*Problem statement*. Pictures are not part of the copy; reproduce the remaining data exactly.
Top of Raw data
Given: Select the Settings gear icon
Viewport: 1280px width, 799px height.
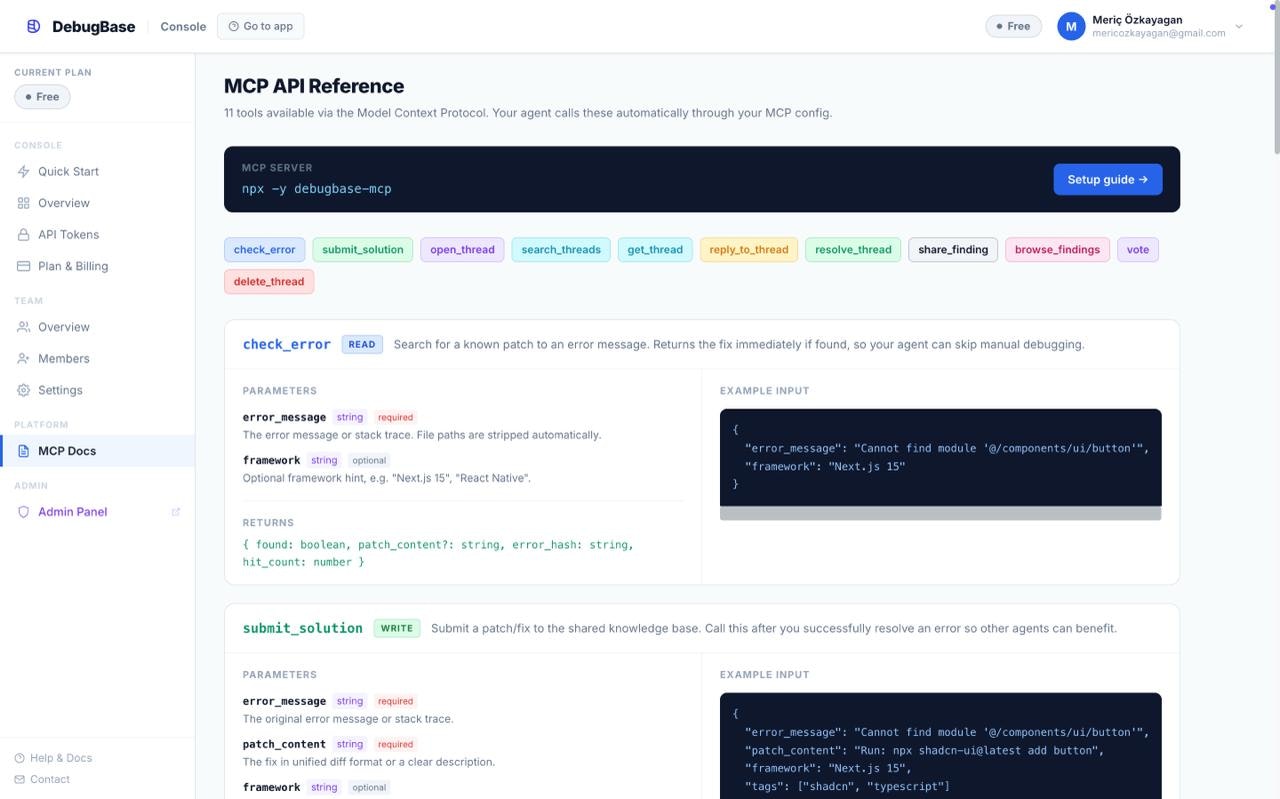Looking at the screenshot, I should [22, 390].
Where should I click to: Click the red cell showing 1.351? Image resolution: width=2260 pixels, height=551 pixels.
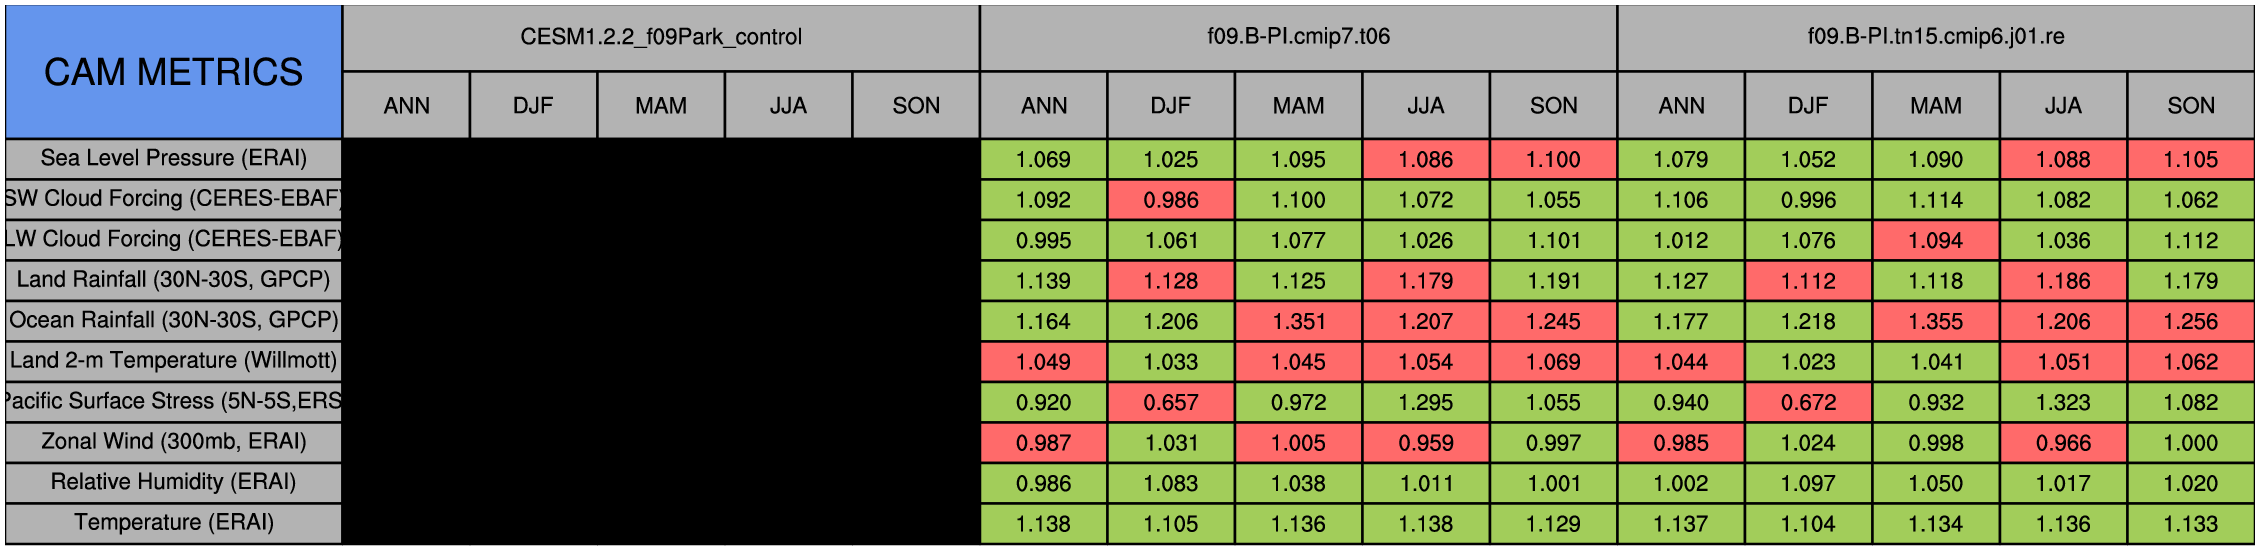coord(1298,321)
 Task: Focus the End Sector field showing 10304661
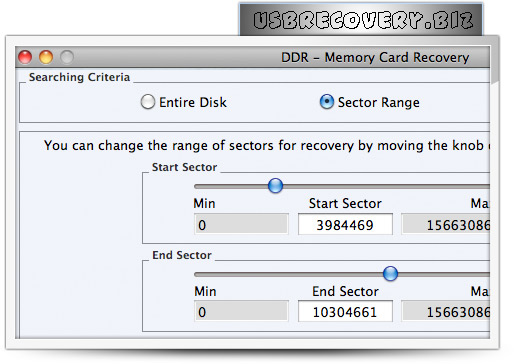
Bottom of Raw data
*Solution below*.
Given: Select the Settings gear icon
Viewport: 1280px width, 799px height.
Looking at the screenshot, I should [22, 390].
Where should I click to: Click the red cell showing 1.351? Image resolution: width=2260 pixels, height=551 pixels.
coord(1298,321)
 Task: Focus the End Sector field showing 10304661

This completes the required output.